Nothing but the pictures should be dropped; repeat the rest of the data below exactly.
※ ※ ※
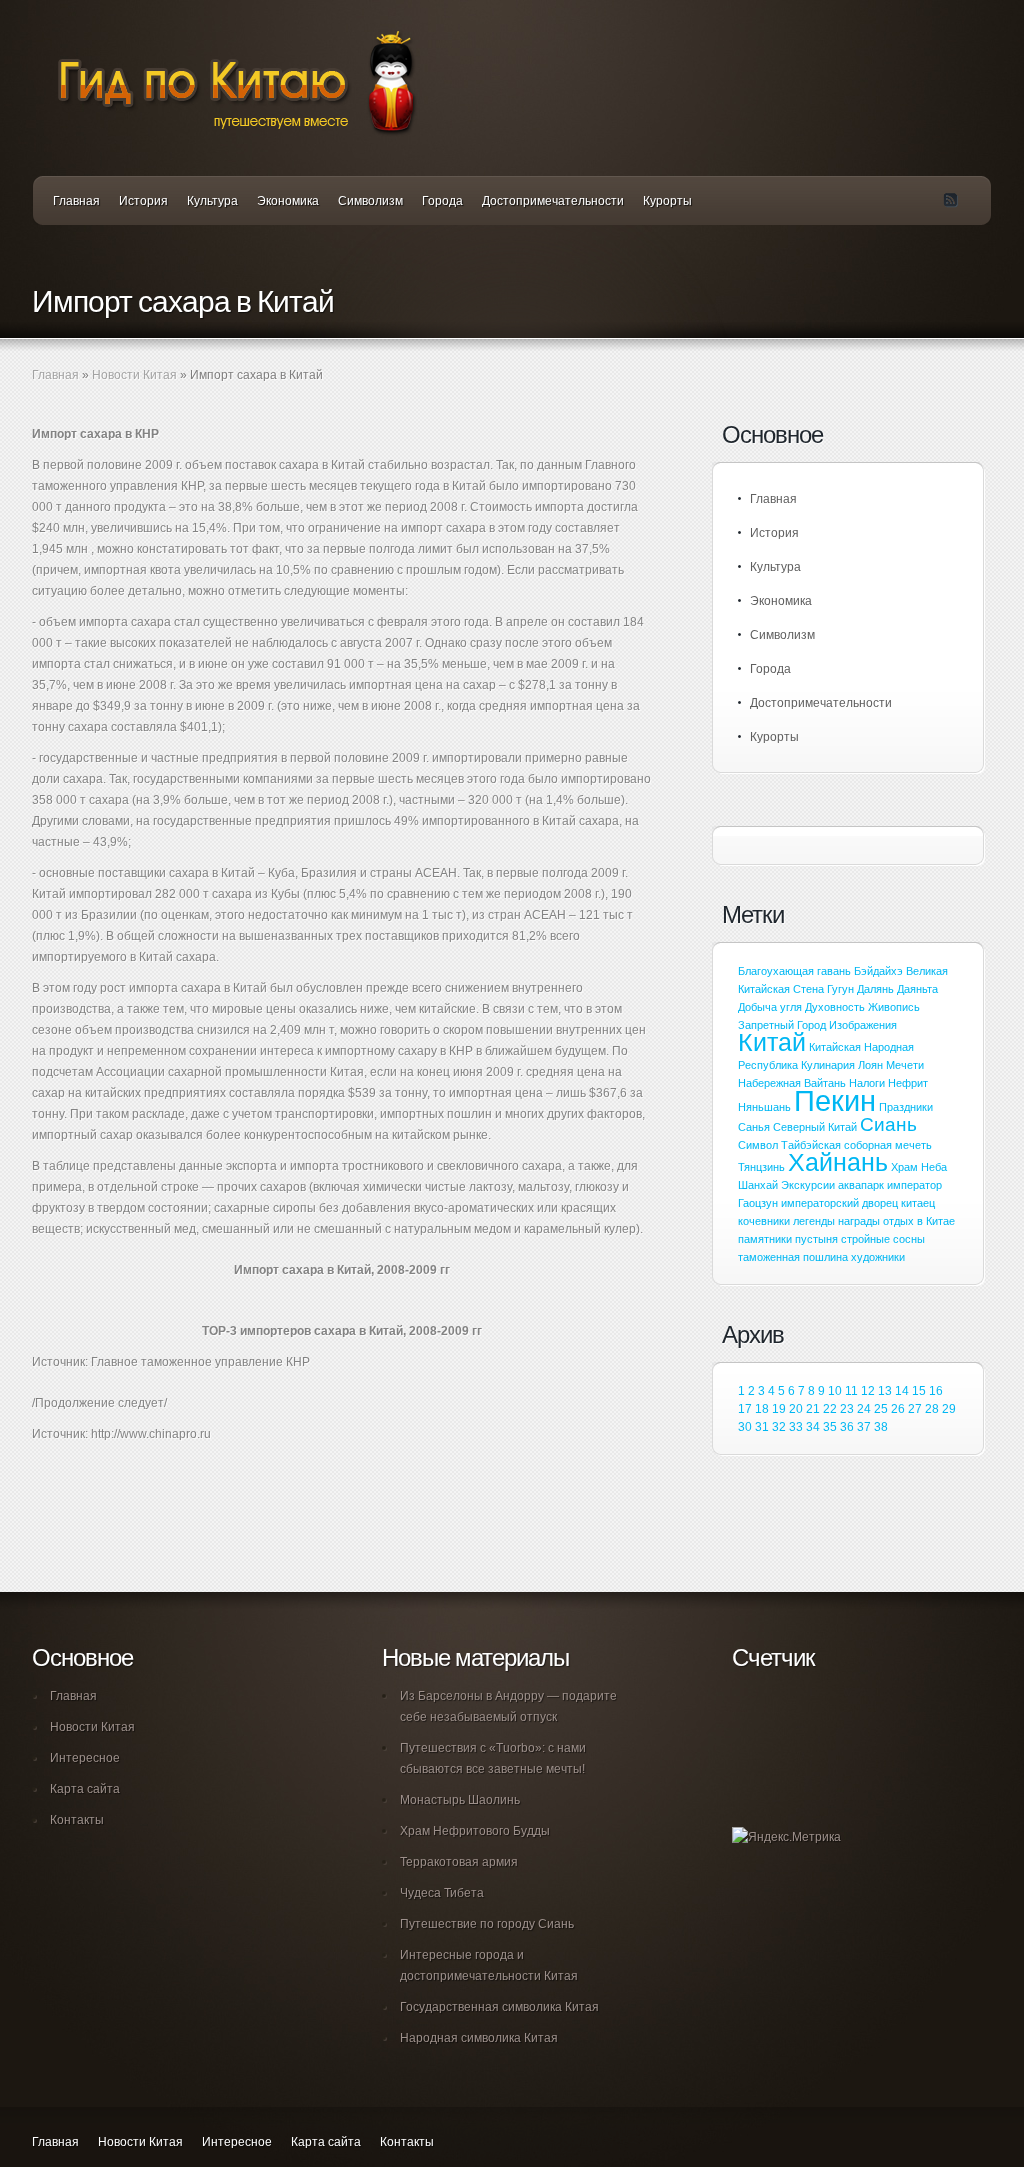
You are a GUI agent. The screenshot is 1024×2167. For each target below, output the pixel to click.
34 (813, 1427)
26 (898, 1409)
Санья (754, 1127)
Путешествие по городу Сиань (487, 1924)
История (143, 201)
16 (936, 1391)
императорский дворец (839, 1203)
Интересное (85, 1758)
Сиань (888, 1124)
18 (762, 1409)
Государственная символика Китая (499, 2007)
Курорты (667, 201)
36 (847, 1427)
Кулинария (828, 1065)
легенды (814, 1221)
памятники (765, 1239)
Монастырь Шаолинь (460, 1800)
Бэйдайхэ (878, 971)
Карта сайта (85, 1789)
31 (762, 1427)
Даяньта (917, 989)
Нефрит (908, 1083)
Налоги (867, 1083)
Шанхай (758, 1185)
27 (915, 1409)
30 (745, 1427)
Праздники (906, 1107)
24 (864, 1409)
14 (902, 1391)
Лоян (870, 1065)
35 (830, 1427)
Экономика (288, 201)
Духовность (835, 1007)
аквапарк (861, 1185)
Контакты (77, 1820)
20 (796, 1409)
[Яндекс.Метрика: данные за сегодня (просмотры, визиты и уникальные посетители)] (786, 1837)
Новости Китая (134, 375)
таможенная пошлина (793, 1257)
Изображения (863, 1025)
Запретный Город (782, 1025)
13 (885, 1391)
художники (878, 1257)
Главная (76, 201)
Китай (772, 1042)
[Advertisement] (266, 1525)
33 (796, 1427)
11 (851, 1391)
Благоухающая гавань (794, 971)
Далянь (875, 989)
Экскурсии (808, 1185)
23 (847, 1409)
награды (859, 1221)
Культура (212, 201)
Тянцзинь (761, 1167)
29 (949, 1409)
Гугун (840, 989)
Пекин (835, 1100)
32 (779, 1427)
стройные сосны (883, 1239)
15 (919, 1391)
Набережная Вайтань (792, 1083)
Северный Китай (815, 1127)
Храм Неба (919, 1167)
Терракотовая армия (459, 1862)
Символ (758, 1145)
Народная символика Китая (479, 2038)
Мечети (905, 1065)
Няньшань (764, 1107)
※ ※ ※
__COMPLETED EXERCISE__:
You are a GUI agent. The screenshot is 1024×2167. For each target below, output the pixel to click.
34 (813, 1427)
26 (898, 1409)
Санья (754, 1127)
Путешествие по городу Сиань (487, 1924)
История (143, 201)
16 (936, 1391)
императорский дворец (839, 1203)
Интересное (85, 1758)
Сиань (888, 1124)
18 (762, 1409)
Государственная символика Китая (499, 2007)
Курорты (667, 201)
36 (847, 1427)
Кулинария (828, 1065)
легенды (814, 1221)
памятники (765, 1239)
Монастырь Шаолинь (460, 1800)
Бэйдайхэ (878, 971)
Карта сайта (85, 1789)
31 (762, 1427)
Даяньта (917, 989)
Нефрит (908, 1083)
Налоги (867, 1083)
Шанхай (758, 1185)
27 (915, 1409)
30 (745, 1427)
Праздники (906, 1107)
24 (864, 1409)
14 (902, 1391)
Лоян (870, 1065)
35 (830, 1427)
Экономика (288, 201)
Духовность (835, 1007)
аквапарк (861, 1185)
Контакты (77, 1820)
20 (796, 1409)
[Яндекс.Метрика: данные за сегодня (просмотры, визиты и уникальные посетители)] (786, 1837)
Новости Китая (134, 375)
таможенная пошлина (793, 1257)
Изображения (863, 1025)
Запретный Город (782, 1025)
13 (885, 1391)
художники (878, 1257)
Главная (76, 201)
Китай (772, 1042)
[Advertisement] (266, 1525)
33 (796, 1427)
11 (851, 1391)
Благоухающая гавань (794, 971)
Далянь (875, 989)
Экскурсии (808, 1185)
23 (847, 1409)
награды (859, 1221)
Культура (212, 201)
Тянцзинь (761, 1167)
29 (949, 1409)
Гугун (840, 989)
Пекин (835, 1100)
32 (779, 1427)
стройные сосны (883, 1239)
15 (919, 1391)
Набережная Вайтань (792, 1083)
Северный Китай (815, 1127)
Храм Неба (919, 1167)
Терракотовая армия (459, 1862)
Символ (758, 1145)
Народная символика Китая (479, 2038)
Мечети (905, 1065)
Няньшань (764, 1107)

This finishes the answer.